Please, without any pictures, transcribe the lines from the one holding "You are a GUI" to the end of the listing, both ends included.

[Provided material Boundary: Start]

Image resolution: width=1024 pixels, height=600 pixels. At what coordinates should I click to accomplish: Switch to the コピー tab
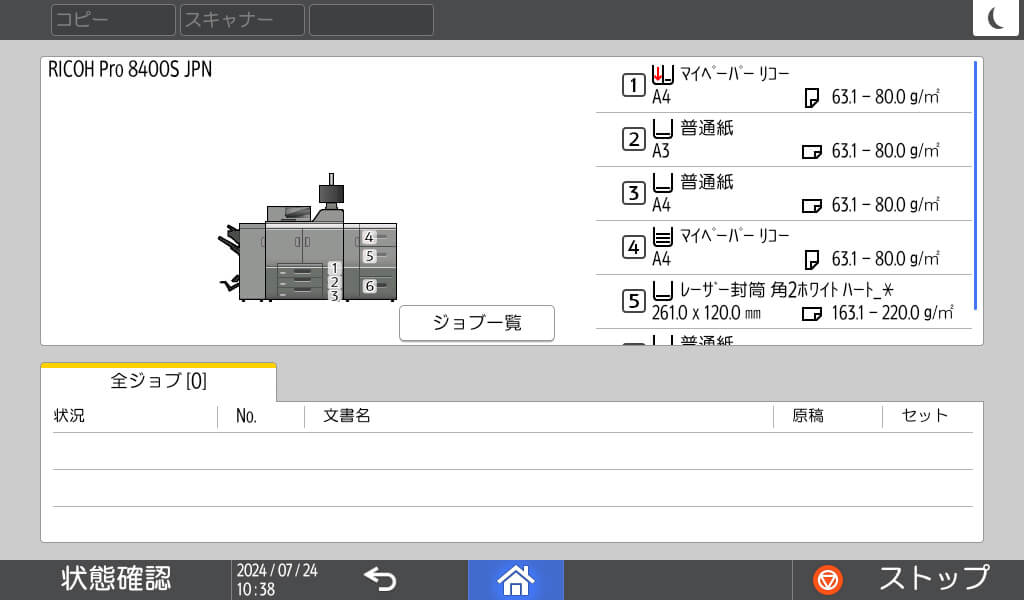[112, 19]
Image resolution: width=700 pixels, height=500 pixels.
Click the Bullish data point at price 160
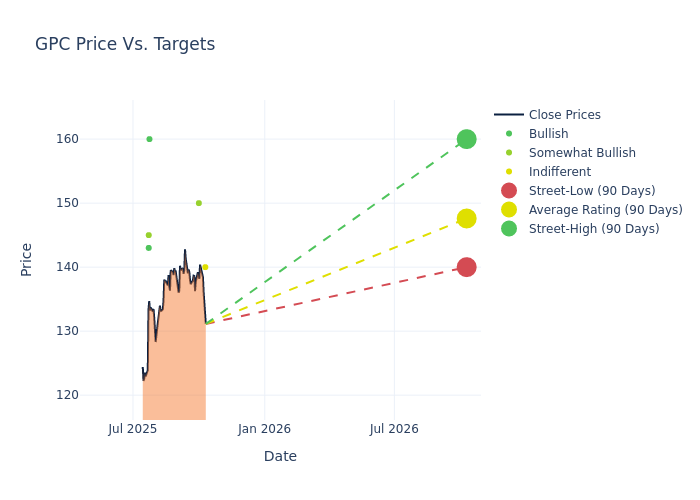(x=149, y=139)
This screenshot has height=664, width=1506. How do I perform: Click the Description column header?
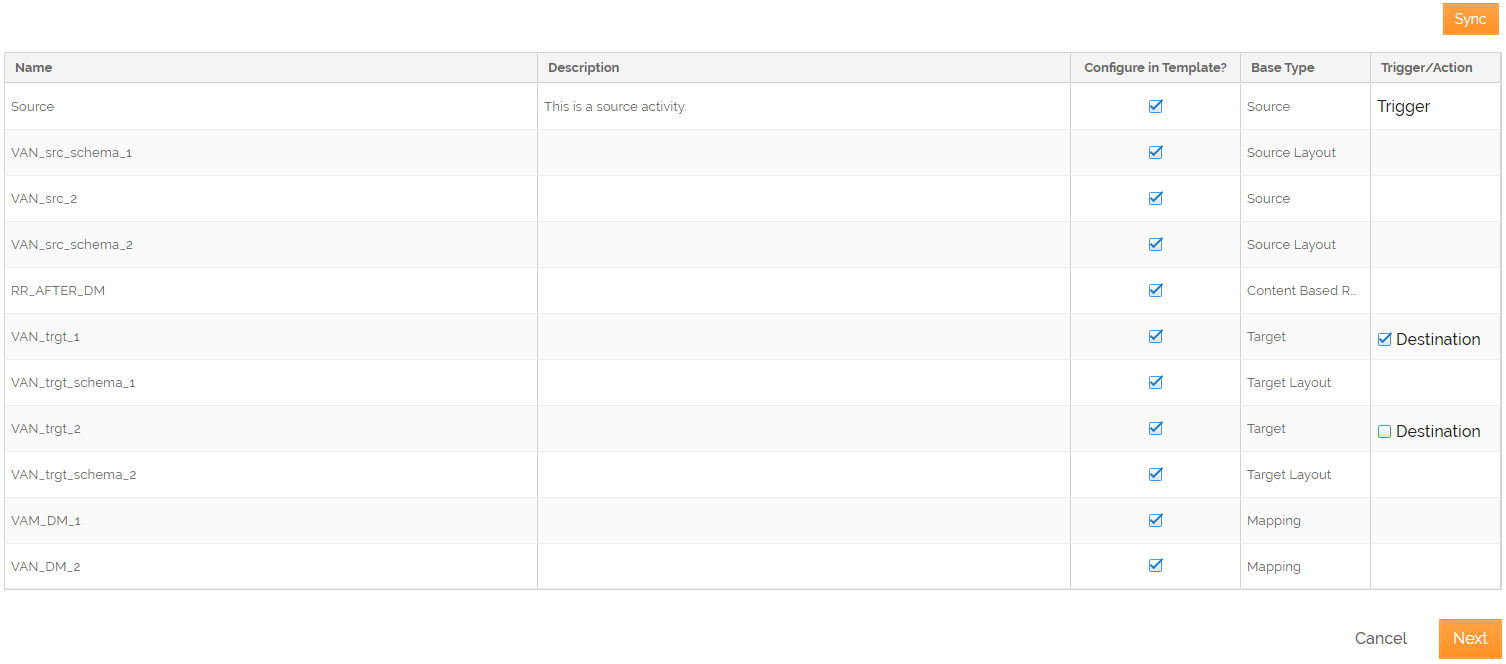584,68
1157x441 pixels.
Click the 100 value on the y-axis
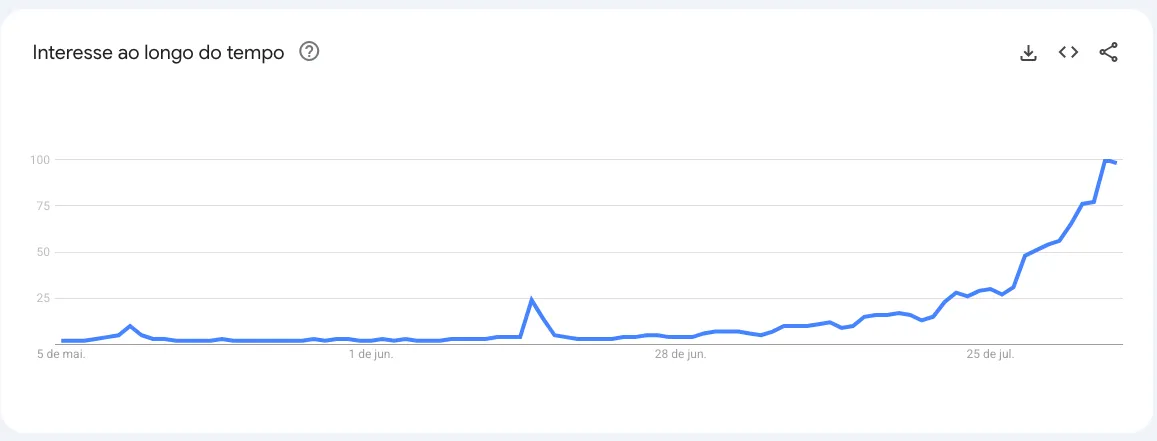pos(40,160)
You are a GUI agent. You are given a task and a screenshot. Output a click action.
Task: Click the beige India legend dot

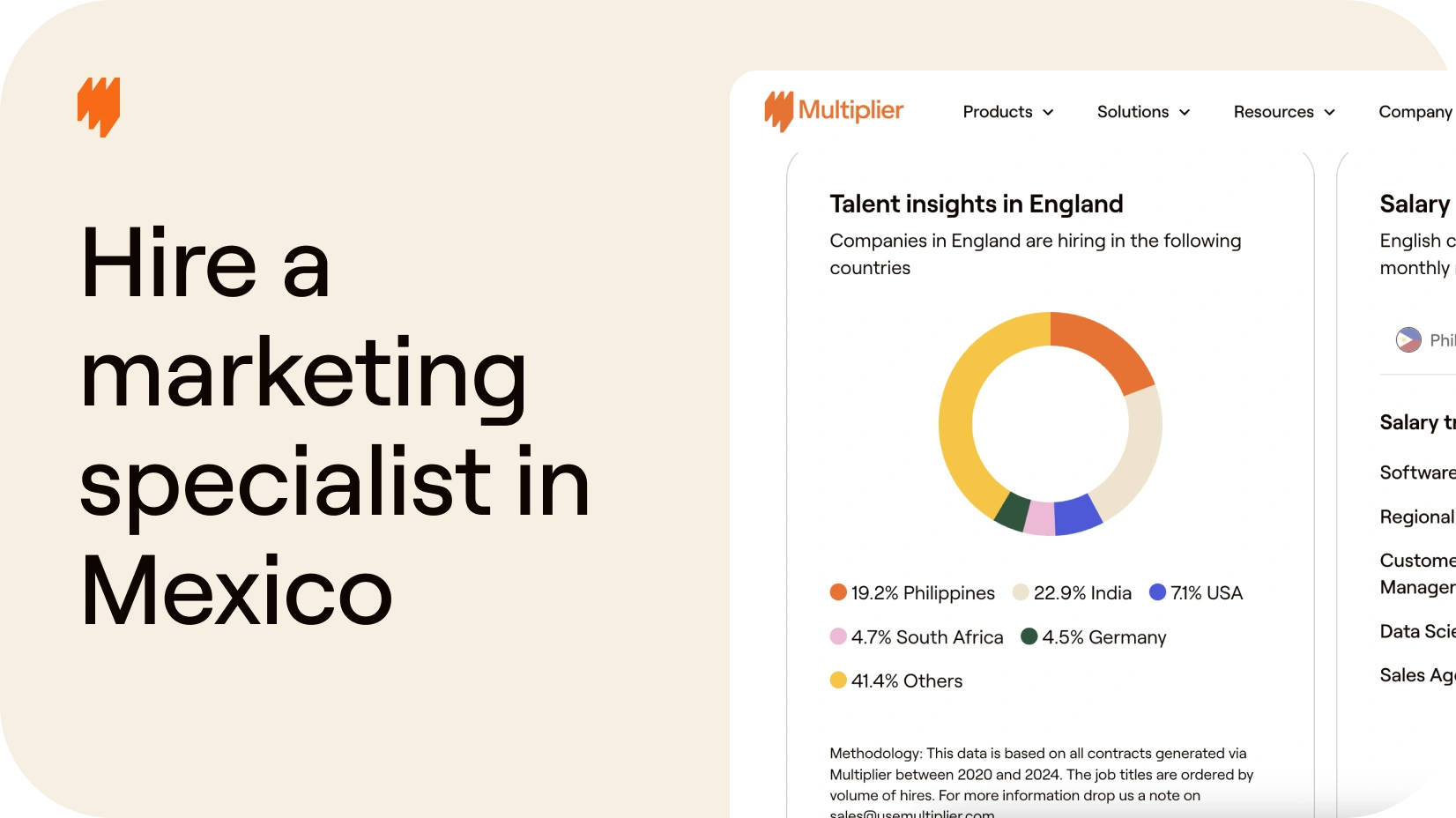(x=1021, y=592)
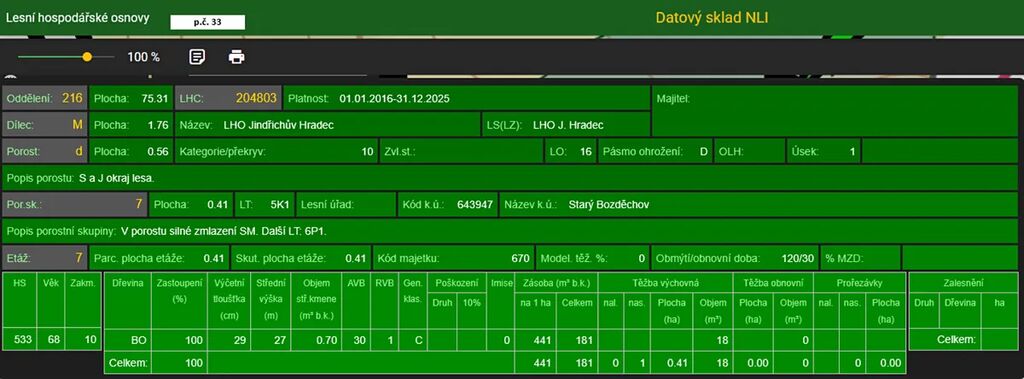The image size is (1024, 379).
Task: Select the Oddělení 216 cell
Action: tap(44, 99)
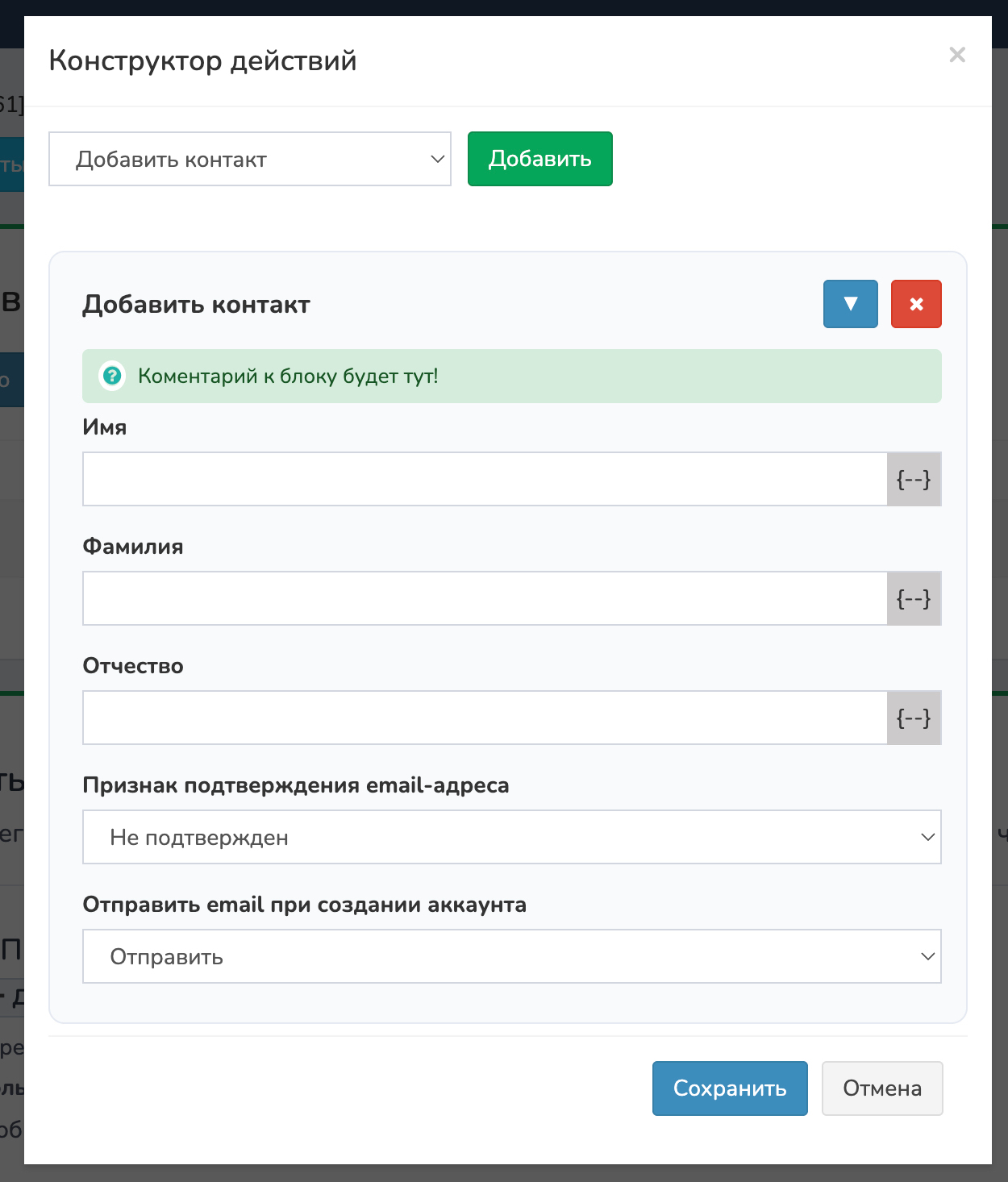
Task: Focus the Имя text input
Action: click(x=485, y=479)
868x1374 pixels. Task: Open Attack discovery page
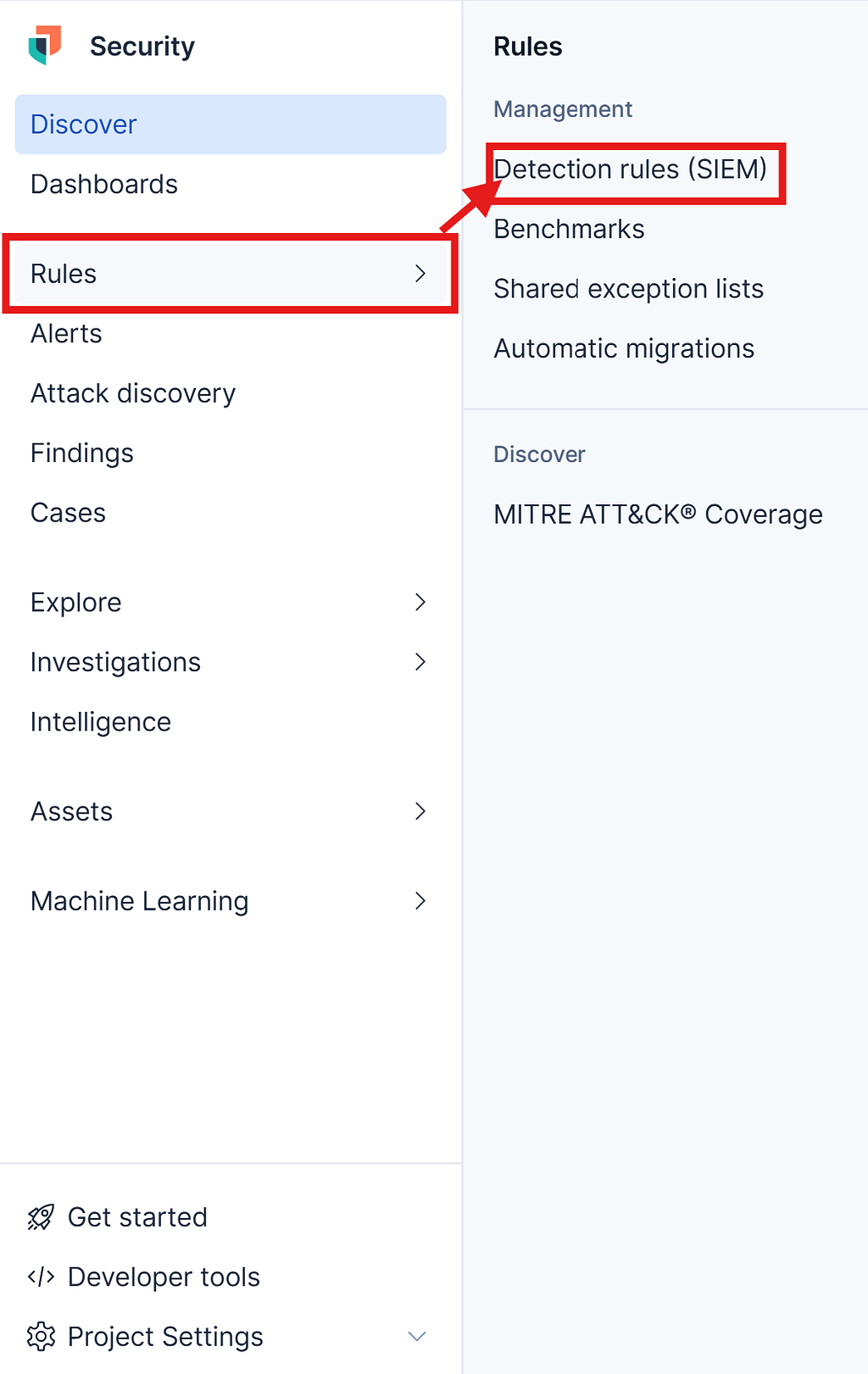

[Provided material Boundary: End]

Answer box.
You are a GUI agent. You are given a task and a screenshot. Output a click action.
Task: Click the beige India legend dot

(x=1021, y=592)
The image size is (1024, 379).
Task: Select the Oddělení 216 cell
Action: tap(44, 99)
Task: Focus the Имя text input
Action: click(x=485, y=479)
868x1374 pixels. Task: Open Attack discovery page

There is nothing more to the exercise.